Granted, it is good advice. Time is a fantastic tool to have on your side. This is why they also ask you to start early in a career in investing, so that you can bring to play the power of compounding. Everything sounds fine and logical and there are of course those few role models to flash (and they are really a few), like movie stars, that we are supposed to look at and get inspired. But just as we seldom get inspired by Shah Rukh asking us to shop at Natures basket, wanting us to believe that he personally goes there and selects the vegetables and lentils that he eats daily, we also don’t get inspired by photos or quotes of WB!
Why is this? After all, SRK or WB are successful icons of their line of work, people who have done something right (and continue to do so) in their line of work. So there is no reason why we should not get inspired by them. Or their stand-ins line Ranveer Singh or Virat Kohli or some such. The main reason, according to me, is that while planning and thinking about long term periods of 5 and 10 years is fine, it is the difficulty of living thru those 5 or 10 years that is the real problem.
Morgan Housel writes:
It’s wrong – dangerous – to assume that because you have a long time horizon you can ignore the short run. If you ignore something, you’re unprepared for it. And when you’re unprepared for it it will eventually take advantage of you. The beauty of a long time horizon is capturing a compounding effect that others who quit before you forgo. But that only works when you’re keenly aware of, and prepared for, and managing for, the kind of short-term stuff that people with shorter time horizons don’t want to deal with.
The real problem therefore is lack of preparation. The real problem is the sense of complacence that the long term will always work in your favor. The real problem is believing that you have the capability of withstanding the gyrations of the short term.
2017 was a year of FOMO- the fear of missing out. Lack of meaningful correction lulled most people into a sense of complacence too- a feeling that the market is on a permanent roll.
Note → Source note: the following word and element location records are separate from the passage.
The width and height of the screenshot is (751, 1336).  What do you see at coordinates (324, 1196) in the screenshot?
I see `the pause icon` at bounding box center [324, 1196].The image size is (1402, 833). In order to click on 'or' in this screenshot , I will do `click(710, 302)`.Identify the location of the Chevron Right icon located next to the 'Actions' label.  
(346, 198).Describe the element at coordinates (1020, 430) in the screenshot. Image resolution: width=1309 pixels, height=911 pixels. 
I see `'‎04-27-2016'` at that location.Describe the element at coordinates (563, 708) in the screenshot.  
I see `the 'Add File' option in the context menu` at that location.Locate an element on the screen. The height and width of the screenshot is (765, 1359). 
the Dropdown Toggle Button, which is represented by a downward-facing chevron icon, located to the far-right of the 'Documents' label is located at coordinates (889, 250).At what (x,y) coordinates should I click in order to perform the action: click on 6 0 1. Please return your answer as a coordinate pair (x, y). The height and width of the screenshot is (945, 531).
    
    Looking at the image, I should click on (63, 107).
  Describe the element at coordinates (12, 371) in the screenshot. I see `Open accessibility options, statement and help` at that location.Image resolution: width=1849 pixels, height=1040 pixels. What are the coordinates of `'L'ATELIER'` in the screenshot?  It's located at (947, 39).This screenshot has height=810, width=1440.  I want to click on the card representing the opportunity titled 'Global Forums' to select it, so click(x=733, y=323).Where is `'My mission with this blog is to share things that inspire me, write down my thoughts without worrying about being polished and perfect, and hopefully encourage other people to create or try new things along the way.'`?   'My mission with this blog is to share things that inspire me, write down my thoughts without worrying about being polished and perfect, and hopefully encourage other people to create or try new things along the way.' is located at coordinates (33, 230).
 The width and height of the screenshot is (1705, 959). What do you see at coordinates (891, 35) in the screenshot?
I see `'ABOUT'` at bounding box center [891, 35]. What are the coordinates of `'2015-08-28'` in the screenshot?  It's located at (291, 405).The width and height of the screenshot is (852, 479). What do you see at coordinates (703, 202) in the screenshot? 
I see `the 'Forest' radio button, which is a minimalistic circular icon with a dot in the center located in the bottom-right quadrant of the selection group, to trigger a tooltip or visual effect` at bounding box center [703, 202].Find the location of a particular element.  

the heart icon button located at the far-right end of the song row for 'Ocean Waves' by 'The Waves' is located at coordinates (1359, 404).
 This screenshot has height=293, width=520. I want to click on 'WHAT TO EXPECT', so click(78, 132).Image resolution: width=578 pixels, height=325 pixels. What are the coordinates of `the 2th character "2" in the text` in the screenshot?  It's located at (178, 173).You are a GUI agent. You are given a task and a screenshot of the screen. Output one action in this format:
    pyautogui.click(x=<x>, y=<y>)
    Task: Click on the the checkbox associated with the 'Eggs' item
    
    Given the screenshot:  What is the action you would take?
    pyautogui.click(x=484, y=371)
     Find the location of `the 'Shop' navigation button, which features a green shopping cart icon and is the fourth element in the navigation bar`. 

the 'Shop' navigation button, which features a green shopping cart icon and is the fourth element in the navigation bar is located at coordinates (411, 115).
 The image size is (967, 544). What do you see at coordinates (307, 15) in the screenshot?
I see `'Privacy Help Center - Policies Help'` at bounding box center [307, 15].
Everyone looked at the US market for validation and how the trend there has been rolling along for a decade or more now and began extrapolating that here. As a result, everyone rushed into buy in early 2018 when markets pulled back. But then, the ‘pullback ‘ has kept going and has now taken a heavy toll on those who invested late in the cycle! Now for some, even looking at stock prices seems painful.
This is then the real deal- the ability to withstand the gyrations of the short term. When the ‘short term ‘seems to keep extending, what do you do? For example, now we are ten months into the declining phase. Does one exit? Does one reduce the positions? Should one put in more money? Will market go lower? Can it make a bottom here? Many may have a long term focus- but who can be immune to these questions? Problem also is that no one has answers to these questions and all of us have to decide for ourselves. Difficulty is also that the long term has to be lived thru a series of short terms. Have we learnt how to do that? Not really. Is there a way to do that? Actually there is- and it is called technical analysis. But do people see technical analysis from such an angle? Unfortunately not. Most people perceive it as something to be used for trading. But what it really does is address the trends in any time frame of your choice. No other form of analysis can address that.
TA, when used in the correct manner can tell you how the present is unfolding. And if we structure that well, we can create a context that will also tell you how the expected future (which you used to create your investments) is playing out. It tells you whether your expectations are going to unfold in the way you visualized or in some other manner. You can then plan how you would like to proceed. Merely hoping for the best is not a strategy- it is laziness, it is foolhardiness. A stock may be a good one but if it undergoes 20-30% erosion, it IS going to impact your portfolio. Except for a few people,, that kind of erosion is meaningful. The other problem is how much more time it would take for a recovery to occur. This means that a plan made for a payback in a year actually extends to two or three years. Returns, then, go for a toss.
The biggest worry for a fund manager is the redemptions that hit the fund when it is under pressure. Even if the FM has a a long term vision, it is difficult to mollify anxious investors who cannot endure the current pressures of the market. Something along those lines is happening currently. FIIs are pulling out money on reasons that are other than related to earnings of companies. But the downdraft that has been created is causing a different pressure on investors. Learning endurance of the short term is the biggest education that an investor needs to acquire. TA is best suited for this. Care has to be taken to learn it from a proper teacher- those that can impart this aspect of TA rather than those hyping the trading aspect of TA.